For starters, sweet potatoes and yams aren’t even related. Sweet potatoes are from the morning glory family and yams are related to lilies and grasses. Yams - a staple in some West African countries - are native to Africa and Asia, while the sweet potato hails from South America. True yams can’t be found in most American grocery store chains at all, but they are stacked in piles in West African and Caribbean ones

The tuber confusion traces its roots back at least over a century, explains Joss Fong for Vox, although no one knows exactly when or how the it began. But as Fong explains, it could be that Africans forced into the American slave trade first referred to sweet potatoes as yams because of those roots' similarities.
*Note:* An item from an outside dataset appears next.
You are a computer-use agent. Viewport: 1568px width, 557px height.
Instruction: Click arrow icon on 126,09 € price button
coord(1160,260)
By the late 19th century, the nomenclature ambiguity was widespread enough that Robert Henderson Price, a professor of horticulture at Texas A&M, wrote in his book about the sweet potato: "It would greatly clear up the confusion if this little word 'yam' were dropped in reference to sweet potatoes."
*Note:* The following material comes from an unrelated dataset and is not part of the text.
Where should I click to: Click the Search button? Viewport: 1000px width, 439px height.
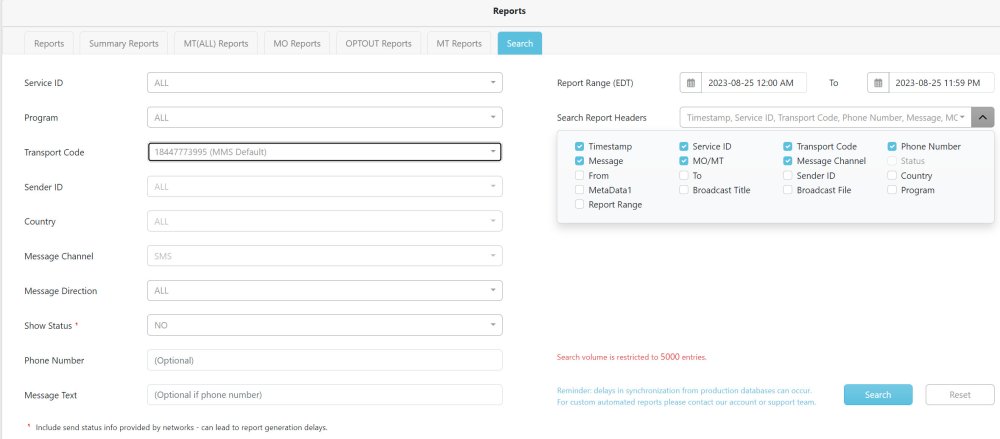877,395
But that never happened. Sweet potatoes are still an important part of Southern cuisine, and they are gaining popularity in the broader U.S. as well. For NPRDan Charles reports that production has doubled during the past 15 years. So assuming that sweet potatoes appear on your Thanksgiving plate, we reckon that "Do you know that these yams aren’t yams?" is probably good conversation fodder - in addition to good eating.